* The input:
-------
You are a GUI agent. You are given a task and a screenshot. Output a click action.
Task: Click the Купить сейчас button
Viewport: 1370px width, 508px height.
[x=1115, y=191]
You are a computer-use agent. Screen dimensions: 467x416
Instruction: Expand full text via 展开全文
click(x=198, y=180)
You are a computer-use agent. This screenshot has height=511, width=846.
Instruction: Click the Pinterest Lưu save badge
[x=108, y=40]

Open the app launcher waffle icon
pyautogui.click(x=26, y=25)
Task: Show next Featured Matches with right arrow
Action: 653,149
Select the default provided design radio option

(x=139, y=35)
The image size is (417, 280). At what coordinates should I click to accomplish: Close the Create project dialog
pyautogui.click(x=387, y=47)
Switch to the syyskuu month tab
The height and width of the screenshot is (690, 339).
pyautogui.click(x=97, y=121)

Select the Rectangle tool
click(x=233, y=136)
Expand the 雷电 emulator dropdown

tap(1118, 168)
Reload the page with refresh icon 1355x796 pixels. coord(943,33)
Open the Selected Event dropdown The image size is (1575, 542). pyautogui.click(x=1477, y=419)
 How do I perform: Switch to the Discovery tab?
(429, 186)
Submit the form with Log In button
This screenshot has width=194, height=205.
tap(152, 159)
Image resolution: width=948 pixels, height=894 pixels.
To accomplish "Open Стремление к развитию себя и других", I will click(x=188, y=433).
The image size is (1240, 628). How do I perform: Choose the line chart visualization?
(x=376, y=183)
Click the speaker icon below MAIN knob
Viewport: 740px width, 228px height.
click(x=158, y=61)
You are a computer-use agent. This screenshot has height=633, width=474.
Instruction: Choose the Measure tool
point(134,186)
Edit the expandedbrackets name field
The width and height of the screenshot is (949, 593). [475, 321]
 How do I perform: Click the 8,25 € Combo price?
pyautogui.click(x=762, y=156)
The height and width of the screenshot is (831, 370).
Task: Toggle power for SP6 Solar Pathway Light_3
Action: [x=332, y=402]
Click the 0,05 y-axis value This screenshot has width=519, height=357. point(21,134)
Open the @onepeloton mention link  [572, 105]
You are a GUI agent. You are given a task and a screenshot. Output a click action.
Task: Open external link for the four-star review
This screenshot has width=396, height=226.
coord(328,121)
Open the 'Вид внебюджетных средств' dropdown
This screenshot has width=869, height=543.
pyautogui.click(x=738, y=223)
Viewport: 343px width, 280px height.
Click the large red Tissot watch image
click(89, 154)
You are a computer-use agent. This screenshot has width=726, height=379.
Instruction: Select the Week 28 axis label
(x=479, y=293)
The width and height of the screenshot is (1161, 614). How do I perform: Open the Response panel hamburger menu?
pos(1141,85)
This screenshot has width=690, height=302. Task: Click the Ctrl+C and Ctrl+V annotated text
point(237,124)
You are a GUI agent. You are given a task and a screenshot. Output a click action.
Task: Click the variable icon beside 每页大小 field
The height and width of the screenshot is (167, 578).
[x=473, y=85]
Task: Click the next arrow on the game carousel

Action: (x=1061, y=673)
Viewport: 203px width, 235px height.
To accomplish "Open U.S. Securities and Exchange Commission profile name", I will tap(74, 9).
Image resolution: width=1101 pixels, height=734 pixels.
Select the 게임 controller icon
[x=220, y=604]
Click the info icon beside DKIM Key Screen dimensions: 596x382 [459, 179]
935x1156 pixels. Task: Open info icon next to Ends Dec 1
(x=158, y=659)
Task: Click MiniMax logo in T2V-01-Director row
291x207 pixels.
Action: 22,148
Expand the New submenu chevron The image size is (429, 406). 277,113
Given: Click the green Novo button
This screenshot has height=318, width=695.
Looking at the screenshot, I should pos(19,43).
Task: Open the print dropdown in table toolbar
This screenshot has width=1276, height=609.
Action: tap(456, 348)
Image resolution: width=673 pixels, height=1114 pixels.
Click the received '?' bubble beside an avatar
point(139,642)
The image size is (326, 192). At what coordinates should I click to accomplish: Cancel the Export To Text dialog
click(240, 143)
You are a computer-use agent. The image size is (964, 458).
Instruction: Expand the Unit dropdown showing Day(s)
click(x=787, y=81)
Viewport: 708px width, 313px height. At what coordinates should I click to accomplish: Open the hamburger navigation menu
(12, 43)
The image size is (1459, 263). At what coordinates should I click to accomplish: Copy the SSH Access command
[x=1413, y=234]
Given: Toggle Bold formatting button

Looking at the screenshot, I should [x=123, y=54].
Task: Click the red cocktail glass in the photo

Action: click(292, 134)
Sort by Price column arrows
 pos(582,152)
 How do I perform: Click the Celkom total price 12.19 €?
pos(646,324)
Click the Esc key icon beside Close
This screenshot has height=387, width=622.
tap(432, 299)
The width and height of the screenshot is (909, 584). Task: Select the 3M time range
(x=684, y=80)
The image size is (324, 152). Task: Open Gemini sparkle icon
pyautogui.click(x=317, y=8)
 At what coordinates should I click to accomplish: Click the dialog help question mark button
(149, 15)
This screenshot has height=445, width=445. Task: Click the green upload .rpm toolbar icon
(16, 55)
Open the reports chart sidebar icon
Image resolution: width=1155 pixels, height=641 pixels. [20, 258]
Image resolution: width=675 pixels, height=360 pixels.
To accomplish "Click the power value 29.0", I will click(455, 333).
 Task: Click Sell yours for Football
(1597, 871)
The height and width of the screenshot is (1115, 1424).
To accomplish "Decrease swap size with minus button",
-------
What you should do is return the records above exactly, leaving nothing out.

You are a GUI agent. You are given a task and a screenshot. Output a click action.
Task: Click the Купить сейчас button
Viewport: 1370px width, 508px height.
[x=1115, y=191]
You are a computer-use agent. Screen dimensions: 467x416
Instruction: Expand full text via 展开全文
click(x=198, y=180)
You are a computer-use agent. This screenshot has height=511, width=846.
Instruction: Click the Pinterest Lưu save badge
[x=108, y=40]

Open the app launcher waffle icon
pyautogui.click(x=26, y=25)
Task: Show next Featured Matches with right arrow
Action: 653,149
Select the default provided design radio option

(x=139, y=35)
The image size is (417, 280). At what coordinates should I click to accomplish: Close the Create project dialog
pyautogui.click(x=387, y=47)
Switch to the syyskuu month tab
The height and width of the screenshot is (690, 339).
pyautogui.click(x=97, y=121)

Select the Rectangle tool
click(x=233, y=136)
Expand the 雷电 emulator dropdown

tap(1118, 168)
Reload the page with refresh icon 1355x796 pixels. coord(943,33)
Open the Selected Event dropdown The image size is (1575, 542). pyautogui.click(x=1477, y=419)
 How do I perform: Switch to the Discovery tab?
(429, 186)
Submit the form with Log In button
This screenshot has width=194, height=205.
tap(152, 159)
Image resolution: width=948 pixels, height=894 pixels.
To accomplish "Open Стремление к развитию себя и других", I will click(x=188, y=433).
The image size is (1240, 628). How do I perform: Choose the line chart visualization?
(x=376, y=183)
Click the speaker icon below MAIN knob
Viewport: 740px width, 228px height.
click(x=158, y=61)
You are a computer-use agent. This screenshot has height=633, width=474.
Instruction: Choose the Measure tool
point(134,186)
Edit the expandedbrackets name field
The width and height of the screenshot is (949, 593). [475, 321]
 How do I perform: Click the 8,25 € Combo price?
pyautogui.click(x=762, y=156)
The height and width of the screenshot is (831, 370).
Task: Toggle power for SP6 Solar Pathway Light_3
Action: [x=332, y=402]
Click the 0,05 y-axis value This screenshot has width=519, height=357. point(21,134)
Open the @onepeloton mention link  [572, 105]
You are a GUI agent. You are given a task and a screenshot. Output a click action.
Task: Open external link for the four-star review
This screenshot has width=396, height=226.
coord(328,121)
Open the 'Вид внебюджетных средств' dropdown
This screenshot has width=869, height=543.
pyautogui.click(x=738, y=223)
Viewport: 343px width, 280px height.
Click the large red Tissot watch image
click(89, 154)
You are a computer-use agent. This screenshot has width=726, height=379.
Instruction: Select the Week 28 axis label
(x=479, y=293)
The width and height of the screenshot is (1161, 614). How do I perform: Open the Response panel hamburger menu?
pos(1141,85)
This screenshot has width=690, height=302. Task: Click the Ctrl+C and Ctrl+V annotated text
point(237,124)
You are a GUI agent. You are given a task and a screenshot. Output a click action.
Task: Click the variable icon beside 每页大小 field
The height and width of the screenshot is (167, 578).
[x=473, y=85]
Task: Click the next arrow on the game carousel

Action: (x=1061, y=673)
Viewport: 203px width, 235px height.
To accomplish "Open U.S. Securities and Exchange Commission profile name", I will tap(74, 9).
Image resolution: width=1101 pixels, height=734 pixels.
Select the 게임 controller icon
[x=220, y=604]
Click the info icon beside DKIM Key Screen dimensions: 596x382 [459, 179]
935x1156 pixels. Task: Open info icon next to Ends Dec 1
(x=158, y=659)
Task: Click MiniMax logo in T2V-01-Director row
291x207 pixels.
Action: 22,148
Expand the New submenu chevron The image size is (429, 406). 277,113
Given: Click the green Novo button
This screenshot has height=318, width=695.
Looking at the screenshot, I should pos(19,43).
Task: Open the print dropdown in table toolbar
This screenshot has width=1276, height=609.
Action: tap(456, 348)
Image resolution: width=673 pixels, height=1114 pixels.
Click the received '?' bubble beside an avatar
point(139,642)
The image size is (326, 192). At what coordinates should I click to accomplish: Cancel the Export To Text dialog
click(240, 143)
You are a computer-use agent. The image size is (964, 458).
Instruction: Expand the Unit dropdown showing Day(s)
click(x=787, y=81)
Viewport: 708px width, 313px height. At what coordinates should I click to accomplish: Open the hamburger navigation menu
(12, 43)
The image size is (1459, 263). At what coordinates should I click to accomplish: Copy the SSH Access command
[x=1413, y=234]
Given: Toggle Bold formatting button

Looking at the screenshot, I should [x=123, y=54].
Task: Click the red cocktail glass in the photo

Action: click(292, 134)
Sort by Price column arrows
 pos(582,152)
 How do I perform: Click the Celkom total price 12.19 €?
pos(646,324)
Click the Esc key icon beside Close
This screenshot has height=387, width=622.
tap(432, 299)
The width and height of the screenshot is (909, 584). Task: Select the 3M time range
(x=684, y=80)
The image size is (324, 152). Task: Open Gemini sparkle icon
pyautogui.click(x=317, y=8)
 At what coordinates should I click to accomplish: Click the dialog help question mark button
(149, 15)
This screenshot has height=445, width=445. Task: Click the green upload .rpm toolbar icon
(16, 55)
Open the reports chart sidebar icon
Image resolution: width=1155 pixels, height=641 pixels. [20, 258]
Image resolution: width=675 pixels, height=360 pixels.
To accomplish "Click the power value 29.0", I will click(455, 333).
 Task: Click Sell yours for Football
(1597, 871)
The height and width of the screenshot is (1115, 1424).
To accomplish "Decrease swap size with minus button",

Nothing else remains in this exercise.